#### [Directions]
Output only the lines of the entries that follow, starting at the one with "Where should I click to: Select" and running down to the one with "Screen dimensions: 196x296", both included and unchanged.

(Data extracted from a collection)

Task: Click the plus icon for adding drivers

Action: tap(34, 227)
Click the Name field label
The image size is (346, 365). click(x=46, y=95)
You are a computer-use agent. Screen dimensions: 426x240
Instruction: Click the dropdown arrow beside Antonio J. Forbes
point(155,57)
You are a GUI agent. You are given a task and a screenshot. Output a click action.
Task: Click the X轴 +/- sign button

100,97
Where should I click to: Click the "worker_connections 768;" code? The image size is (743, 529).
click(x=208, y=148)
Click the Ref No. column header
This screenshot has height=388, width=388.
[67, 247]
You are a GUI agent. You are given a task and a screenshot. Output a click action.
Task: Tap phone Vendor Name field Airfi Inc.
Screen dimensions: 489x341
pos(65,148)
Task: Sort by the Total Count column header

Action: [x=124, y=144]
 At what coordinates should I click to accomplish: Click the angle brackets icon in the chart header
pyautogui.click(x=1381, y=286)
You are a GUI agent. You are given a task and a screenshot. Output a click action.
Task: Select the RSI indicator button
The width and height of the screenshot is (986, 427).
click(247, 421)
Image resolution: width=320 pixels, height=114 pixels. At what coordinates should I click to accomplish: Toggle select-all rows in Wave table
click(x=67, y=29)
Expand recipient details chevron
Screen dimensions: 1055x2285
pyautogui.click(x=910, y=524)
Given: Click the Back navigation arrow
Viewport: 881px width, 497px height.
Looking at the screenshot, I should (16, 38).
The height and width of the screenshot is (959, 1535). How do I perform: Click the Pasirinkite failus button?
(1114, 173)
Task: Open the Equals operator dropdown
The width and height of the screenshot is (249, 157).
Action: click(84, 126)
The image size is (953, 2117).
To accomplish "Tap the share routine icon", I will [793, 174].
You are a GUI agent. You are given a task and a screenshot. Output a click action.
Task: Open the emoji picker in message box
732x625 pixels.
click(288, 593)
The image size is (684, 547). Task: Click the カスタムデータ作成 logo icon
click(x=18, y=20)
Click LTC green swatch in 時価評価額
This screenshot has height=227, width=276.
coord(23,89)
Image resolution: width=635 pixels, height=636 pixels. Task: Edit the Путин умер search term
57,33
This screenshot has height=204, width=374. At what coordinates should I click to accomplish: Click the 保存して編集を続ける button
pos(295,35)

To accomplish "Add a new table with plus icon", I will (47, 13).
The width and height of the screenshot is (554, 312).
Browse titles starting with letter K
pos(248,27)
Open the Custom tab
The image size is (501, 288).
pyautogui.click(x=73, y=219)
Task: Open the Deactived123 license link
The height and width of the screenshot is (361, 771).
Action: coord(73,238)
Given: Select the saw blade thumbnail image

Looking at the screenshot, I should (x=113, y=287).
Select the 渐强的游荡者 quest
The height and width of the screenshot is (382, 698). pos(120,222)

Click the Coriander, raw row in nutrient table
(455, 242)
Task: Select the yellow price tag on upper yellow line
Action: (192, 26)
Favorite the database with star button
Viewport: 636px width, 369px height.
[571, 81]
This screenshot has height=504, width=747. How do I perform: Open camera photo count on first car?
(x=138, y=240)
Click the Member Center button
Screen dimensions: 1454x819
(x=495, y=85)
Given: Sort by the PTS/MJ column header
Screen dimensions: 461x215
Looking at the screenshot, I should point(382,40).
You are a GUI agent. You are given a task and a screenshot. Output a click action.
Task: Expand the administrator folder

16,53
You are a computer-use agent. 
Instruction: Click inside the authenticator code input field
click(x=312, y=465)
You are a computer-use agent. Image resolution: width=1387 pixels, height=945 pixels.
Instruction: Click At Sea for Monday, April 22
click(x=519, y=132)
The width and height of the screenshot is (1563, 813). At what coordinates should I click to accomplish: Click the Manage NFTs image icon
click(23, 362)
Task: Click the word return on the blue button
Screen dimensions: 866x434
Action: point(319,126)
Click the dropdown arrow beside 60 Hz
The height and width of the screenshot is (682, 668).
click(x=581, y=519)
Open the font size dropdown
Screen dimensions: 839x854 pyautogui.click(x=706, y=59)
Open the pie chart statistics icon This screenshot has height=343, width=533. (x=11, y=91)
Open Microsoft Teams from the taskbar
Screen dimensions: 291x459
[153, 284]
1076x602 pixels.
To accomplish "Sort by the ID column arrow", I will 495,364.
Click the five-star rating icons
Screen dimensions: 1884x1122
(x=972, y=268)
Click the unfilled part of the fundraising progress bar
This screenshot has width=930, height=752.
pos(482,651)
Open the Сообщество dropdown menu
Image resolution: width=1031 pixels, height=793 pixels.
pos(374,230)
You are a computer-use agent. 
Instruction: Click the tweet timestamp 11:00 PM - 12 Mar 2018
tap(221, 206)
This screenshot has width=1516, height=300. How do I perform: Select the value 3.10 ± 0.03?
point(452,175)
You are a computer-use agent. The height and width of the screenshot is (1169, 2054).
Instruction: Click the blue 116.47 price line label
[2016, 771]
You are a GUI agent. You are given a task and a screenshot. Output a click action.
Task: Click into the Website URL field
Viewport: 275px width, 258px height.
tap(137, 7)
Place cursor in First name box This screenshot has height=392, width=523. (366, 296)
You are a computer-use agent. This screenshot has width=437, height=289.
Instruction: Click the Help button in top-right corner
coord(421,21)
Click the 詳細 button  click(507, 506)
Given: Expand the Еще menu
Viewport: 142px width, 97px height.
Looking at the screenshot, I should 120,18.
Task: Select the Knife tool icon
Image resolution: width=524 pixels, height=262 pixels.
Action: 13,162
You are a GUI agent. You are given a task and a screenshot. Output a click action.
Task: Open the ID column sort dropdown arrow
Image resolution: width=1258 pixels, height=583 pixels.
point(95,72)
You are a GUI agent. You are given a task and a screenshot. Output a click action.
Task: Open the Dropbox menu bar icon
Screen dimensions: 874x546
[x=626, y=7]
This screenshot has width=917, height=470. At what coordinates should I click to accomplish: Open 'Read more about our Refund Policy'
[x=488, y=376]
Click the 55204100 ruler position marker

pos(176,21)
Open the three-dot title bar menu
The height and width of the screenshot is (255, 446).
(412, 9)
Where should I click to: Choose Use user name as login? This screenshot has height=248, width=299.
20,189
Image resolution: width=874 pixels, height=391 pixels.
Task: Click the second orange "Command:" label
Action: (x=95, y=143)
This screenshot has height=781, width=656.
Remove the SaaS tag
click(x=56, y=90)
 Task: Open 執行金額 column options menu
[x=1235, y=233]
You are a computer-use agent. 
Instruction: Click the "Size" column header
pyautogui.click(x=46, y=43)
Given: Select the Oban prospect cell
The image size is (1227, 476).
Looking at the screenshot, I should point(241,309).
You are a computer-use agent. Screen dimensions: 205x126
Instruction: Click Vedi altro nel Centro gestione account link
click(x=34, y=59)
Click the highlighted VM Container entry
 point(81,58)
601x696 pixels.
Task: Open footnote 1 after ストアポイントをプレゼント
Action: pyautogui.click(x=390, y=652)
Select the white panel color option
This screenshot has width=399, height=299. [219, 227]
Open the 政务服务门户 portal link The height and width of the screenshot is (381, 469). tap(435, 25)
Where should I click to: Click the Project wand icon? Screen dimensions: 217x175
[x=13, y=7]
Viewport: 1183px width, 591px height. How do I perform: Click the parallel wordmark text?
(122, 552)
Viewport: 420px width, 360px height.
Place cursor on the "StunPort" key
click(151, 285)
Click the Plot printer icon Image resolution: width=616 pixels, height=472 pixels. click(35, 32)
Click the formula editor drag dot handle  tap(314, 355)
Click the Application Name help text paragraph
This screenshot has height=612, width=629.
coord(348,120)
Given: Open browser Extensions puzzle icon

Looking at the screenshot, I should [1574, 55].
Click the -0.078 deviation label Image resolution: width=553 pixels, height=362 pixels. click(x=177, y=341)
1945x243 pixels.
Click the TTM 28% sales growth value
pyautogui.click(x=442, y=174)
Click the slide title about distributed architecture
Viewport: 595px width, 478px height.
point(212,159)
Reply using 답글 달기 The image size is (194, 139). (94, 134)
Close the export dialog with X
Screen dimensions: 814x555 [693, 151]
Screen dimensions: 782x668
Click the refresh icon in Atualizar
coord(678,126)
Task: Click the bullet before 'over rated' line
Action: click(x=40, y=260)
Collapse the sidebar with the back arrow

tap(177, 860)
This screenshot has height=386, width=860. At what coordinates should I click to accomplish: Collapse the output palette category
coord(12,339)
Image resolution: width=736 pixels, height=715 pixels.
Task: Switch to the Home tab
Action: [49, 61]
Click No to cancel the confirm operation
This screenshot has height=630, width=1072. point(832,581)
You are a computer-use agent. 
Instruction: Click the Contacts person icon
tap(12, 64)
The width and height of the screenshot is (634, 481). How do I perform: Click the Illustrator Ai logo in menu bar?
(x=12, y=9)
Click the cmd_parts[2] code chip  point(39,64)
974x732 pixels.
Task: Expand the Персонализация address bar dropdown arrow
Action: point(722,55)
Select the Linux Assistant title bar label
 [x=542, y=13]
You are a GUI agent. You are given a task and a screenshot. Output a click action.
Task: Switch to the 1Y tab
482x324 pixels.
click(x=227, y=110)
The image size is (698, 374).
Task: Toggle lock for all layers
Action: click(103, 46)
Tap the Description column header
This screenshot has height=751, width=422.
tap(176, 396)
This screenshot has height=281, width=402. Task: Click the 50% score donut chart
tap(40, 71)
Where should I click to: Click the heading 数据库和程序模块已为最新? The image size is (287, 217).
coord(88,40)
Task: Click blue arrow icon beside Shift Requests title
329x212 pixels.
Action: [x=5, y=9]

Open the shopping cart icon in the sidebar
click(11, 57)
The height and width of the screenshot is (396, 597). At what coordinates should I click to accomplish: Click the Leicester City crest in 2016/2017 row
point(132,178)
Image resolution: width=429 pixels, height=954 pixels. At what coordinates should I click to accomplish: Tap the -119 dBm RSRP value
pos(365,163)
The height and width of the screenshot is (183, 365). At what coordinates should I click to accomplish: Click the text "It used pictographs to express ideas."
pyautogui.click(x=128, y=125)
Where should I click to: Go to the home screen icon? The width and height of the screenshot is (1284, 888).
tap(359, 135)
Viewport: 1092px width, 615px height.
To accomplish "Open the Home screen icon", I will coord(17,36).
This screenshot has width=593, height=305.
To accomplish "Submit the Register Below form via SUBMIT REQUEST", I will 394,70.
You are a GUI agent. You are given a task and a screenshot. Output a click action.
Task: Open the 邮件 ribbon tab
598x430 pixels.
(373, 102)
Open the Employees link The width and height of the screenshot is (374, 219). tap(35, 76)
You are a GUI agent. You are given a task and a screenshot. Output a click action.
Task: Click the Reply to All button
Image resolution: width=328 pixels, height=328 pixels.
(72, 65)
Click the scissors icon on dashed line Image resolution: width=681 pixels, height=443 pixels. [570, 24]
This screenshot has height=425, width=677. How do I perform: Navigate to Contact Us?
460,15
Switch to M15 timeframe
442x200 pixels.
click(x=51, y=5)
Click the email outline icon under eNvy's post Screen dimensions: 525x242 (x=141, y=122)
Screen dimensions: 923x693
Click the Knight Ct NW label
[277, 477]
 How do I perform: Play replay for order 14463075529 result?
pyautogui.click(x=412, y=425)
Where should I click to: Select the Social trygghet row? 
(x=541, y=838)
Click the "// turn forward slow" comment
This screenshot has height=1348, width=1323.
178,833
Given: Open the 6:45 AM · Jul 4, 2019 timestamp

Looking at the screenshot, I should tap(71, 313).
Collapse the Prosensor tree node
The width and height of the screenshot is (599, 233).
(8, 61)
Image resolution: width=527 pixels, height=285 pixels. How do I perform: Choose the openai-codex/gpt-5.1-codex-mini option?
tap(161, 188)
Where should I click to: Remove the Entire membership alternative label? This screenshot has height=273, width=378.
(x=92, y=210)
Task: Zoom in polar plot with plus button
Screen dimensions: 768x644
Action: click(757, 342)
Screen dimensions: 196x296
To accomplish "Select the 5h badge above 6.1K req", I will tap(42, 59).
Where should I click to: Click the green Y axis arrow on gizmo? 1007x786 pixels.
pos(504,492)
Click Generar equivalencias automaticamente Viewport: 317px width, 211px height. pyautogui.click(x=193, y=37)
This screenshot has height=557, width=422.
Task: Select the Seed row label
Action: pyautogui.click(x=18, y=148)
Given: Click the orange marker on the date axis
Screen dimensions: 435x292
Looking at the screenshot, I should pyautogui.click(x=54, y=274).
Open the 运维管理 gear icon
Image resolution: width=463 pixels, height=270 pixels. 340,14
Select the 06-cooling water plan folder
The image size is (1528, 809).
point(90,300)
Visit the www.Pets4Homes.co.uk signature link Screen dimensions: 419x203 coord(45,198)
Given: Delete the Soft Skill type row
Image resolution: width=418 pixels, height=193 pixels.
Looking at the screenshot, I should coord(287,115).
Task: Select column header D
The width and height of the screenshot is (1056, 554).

#### [Problem solution]
Where should I click to: Select the Social trygghet row? 
(x=541, y=838)
Click the "// turn forward slow" comment
This screenshot has height=1348, width=1323.
178,833
Given: Open the 6:45 AM · Jul 4, 2019 timestamp

Looking at the screenshot, I should tap(71, 313).
Collapse the Prosensor tree node
The width and height of the screenshot is (599, 233).
(8, 61)
Image resolution: width=527 pixels, height=285 pixels. How do I perform: Choose the openai-codex/gpt-5.1-codex-mini option?
tap(161, 188)
Where should I click to: Remove the Entire membership alternative label? This screenshot has height=273, width=378.
(x=92, y=210)
Task: Zoom in polar plot with plus button
Screen dimensions: 768x644
Action: click(757, 342)
Screen dimensions: 196x296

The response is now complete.